“Non possiamo consentire che questo accada”: le Acli contro l’intolleranza
Di fronte al clima di intolleranza ai danni di stranieri e diversi, il Circolo cittadino prende posizione e cerca di sensibilizzare le coscienze.
«Non possiamo consentire che questo accada, né nella società, né nelle nostre coscienze». E’ la convinzione ribadita con forza dalle Acli di Gallarate, di fronte agli episodi di intolleranza ai danni delle minoranze nomadi e ai diritti negati ai nomadi cittadini italiani, ma anche agli immigrati extracomunitari. «Nelle cronache di questi giorni, a partire dalla campagna elettorale, si è assistito – scrive il Circolo Achille Grandi – alla enfatizzazione ed alla strumentalizzazione del tema "sicurezza" dandone una accentuazione semplificativa, identificandola con il problema della immigrazione "clandestina" e con l’ immigrazione tout-court dove il riconoscimento dei diritti e della dignità umana vengono strettamente limitati al prerequisito dell’ utilità lavorativa e gli aspetti di responsabilità personale vengono estesi a marchio sociale delle minoranze e delle persone immigrate». Non solo gli episodi spontanei di intolleranza ai danni di stranieri e nomadi – come quelli avvenuti a Napoli e Roma, ma anche a Novara e Opera, vicino a Milano – ma anche le nuove norme di legge sono dunque al centro delle preoccupazioni dell’associazione cattolica: «Lasciare passare questo clima conduce prima di tutto a lasciar correre o a condividere provvedimenti anche legislativi discriminatori e, soprattutto, mettere in pericolo principi a cui la nostra società faticosamente e dolorosamente era giunta ponendoli come propri fondamenti nella dichiarazione universale dei diritti dell’ uomo, nella nostra costituzione e, si sperava, per sempre nelle nostre coscienze».

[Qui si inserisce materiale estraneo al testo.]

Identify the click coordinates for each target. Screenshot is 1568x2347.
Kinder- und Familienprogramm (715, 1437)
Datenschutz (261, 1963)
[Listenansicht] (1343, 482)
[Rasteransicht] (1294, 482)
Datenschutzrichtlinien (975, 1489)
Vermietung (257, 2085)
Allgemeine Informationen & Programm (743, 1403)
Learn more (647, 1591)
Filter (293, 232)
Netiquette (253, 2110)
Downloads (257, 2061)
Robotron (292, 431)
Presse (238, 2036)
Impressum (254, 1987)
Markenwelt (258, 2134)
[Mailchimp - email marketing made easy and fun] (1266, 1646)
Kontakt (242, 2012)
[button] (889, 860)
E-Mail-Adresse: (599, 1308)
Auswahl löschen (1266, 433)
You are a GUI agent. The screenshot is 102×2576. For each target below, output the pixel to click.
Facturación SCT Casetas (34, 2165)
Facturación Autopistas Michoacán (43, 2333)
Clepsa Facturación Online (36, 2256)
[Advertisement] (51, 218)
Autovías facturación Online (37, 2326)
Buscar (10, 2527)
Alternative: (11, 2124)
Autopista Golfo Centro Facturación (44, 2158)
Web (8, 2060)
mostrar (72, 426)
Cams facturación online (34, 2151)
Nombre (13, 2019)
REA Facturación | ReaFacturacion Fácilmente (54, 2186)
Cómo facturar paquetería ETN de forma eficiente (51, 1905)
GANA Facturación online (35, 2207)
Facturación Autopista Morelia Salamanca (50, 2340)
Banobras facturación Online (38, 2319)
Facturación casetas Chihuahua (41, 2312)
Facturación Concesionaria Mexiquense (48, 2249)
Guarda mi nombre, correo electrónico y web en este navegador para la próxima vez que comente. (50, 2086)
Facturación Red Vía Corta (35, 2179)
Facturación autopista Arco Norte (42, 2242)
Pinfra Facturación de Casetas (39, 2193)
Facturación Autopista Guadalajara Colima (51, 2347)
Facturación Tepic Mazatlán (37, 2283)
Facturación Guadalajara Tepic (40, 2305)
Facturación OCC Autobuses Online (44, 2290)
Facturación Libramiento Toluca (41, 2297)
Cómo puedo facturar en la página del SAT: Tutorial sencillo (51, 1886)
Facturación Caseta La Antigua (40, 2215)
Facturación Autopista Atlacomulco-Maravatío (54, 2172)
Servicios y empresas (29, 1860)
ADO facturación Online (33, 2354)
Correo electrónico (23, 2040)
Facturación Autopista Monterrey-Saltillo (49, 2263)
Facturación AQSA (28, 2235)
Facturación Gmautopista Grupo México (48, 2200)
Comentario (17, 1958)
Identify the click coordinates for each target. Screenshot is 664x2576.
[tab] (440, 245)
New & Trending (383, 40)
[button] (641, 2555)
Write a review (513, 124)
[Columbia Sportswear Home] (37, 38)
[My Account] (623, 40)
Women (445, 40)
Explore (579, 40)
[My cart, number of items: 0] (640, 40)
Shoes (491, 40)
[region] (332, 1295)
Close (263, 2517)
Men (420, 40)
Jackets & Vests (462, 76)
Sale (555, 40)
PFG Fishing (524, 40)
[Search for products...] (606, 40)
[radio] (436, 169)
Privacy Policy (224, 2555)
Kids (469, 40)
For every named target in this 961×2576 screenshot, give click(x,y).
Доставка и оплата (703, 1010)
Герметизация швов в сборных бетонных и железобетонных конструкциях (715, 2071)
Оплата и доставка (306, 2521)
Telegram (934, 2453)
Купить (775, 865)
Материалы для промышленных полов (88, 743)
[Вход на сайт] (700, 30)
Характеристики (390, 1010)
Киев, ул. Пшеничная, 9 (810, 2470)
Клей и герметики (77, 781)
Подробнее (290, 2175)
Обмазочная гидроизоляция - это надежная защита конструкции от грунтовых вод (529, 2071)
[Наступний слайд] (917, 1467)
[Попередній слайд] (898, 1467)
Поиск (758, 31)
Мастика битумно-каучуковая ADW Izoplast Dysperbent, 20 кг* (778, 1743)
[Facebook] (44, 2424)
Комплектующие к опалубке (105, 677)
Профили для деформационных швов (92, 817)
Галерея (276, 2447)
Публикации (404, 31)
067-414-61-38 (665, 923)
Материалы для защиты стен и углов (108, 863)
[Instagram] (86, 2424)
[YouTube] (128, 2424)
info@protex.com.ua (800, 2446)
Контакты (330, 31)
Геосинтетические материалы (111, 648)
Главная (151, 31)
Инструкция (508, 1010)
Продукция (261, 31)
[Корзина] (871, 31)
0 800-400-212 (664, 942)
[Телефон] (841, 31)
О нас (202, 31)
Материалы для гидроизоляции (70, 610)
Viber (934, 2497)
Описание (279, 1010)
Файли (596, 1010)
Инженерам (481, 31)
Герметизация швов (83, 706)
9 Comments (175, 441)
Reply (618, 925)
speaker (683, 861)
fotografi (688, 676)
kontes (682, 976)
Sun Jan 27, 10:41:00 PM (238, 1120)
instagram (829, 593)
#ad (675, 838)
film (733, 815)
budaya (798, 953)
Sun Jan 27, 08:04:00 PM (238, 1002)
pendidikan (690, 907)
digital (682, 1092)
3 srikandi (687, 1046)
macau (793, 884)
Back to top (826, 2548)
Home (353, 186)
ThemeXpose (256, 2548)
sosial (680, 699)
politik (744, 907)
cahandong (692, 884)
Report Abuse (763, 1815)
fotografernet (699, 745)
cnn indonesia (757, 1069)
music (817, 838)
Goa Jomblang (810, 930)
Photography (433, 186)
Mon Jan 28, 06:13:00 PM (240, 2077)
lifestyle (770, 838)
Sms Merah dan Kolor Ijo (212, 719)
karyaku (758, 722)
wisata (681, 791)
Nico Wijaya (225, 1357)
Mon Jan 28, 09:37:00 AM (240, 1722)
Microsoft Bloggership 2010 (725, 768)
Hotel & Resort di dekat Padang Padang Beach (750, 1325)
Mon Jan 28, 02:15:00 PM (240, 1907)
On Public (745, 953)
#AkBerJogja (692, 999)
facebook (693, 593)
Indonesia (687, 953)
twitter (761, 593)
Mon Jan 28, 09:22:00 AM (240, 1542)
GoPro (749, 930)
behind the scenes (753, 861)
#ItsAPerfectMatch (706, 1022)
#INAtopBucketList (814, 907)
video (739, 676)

Per approfondire e offrire uno sguardo diverso sul tema il Circolo Achille Grandi, insieme con Acli-Colf, il circolo Acli di zona, organizza anche tre serate sul tema dei diritti e delle discriminazioni, con il contributo della Chiesa locale rappresentata dal decanato di Gallarate: nel primo incontro, il 16 giugno, il professore Onorio Conti presenterà la posizione della Chiesa cattolica e della società di fronte alle discriminazioni razziali e sociali, dalle legge razziali del 1938 alla realtà di oggi. Secondo appuntamento martedì 24 giugno, con una serata dedicata al confronto su diritti, accoglienza e discriminazioni, con il contributo di Don Giancarlo Quadri (responsabile della pastorale dei migranti nella Diocesi di Milano) e Ernesto Rodriguez, dello Sportello Migranti delle Acli di Milano. L’ultimo appuntamento, lunedì 30 giugno, vedrà la partecipazione di Daniela Sironi, della Comunità di Sant’Egidio, che presenterà il libro, edito dalla comunità, “Il caso zingari”, dedicato alla presenza nomade in Italia e alle discriminazioni ai danni di sinti e rom. Vittime di secolari pregiudizi (come l’accusa di essere ladri di bambini) e di terribili persecuzioni, culminate nei lager nazisti e nelle camere a gas. E ora ultima incarnazione delle paure della società.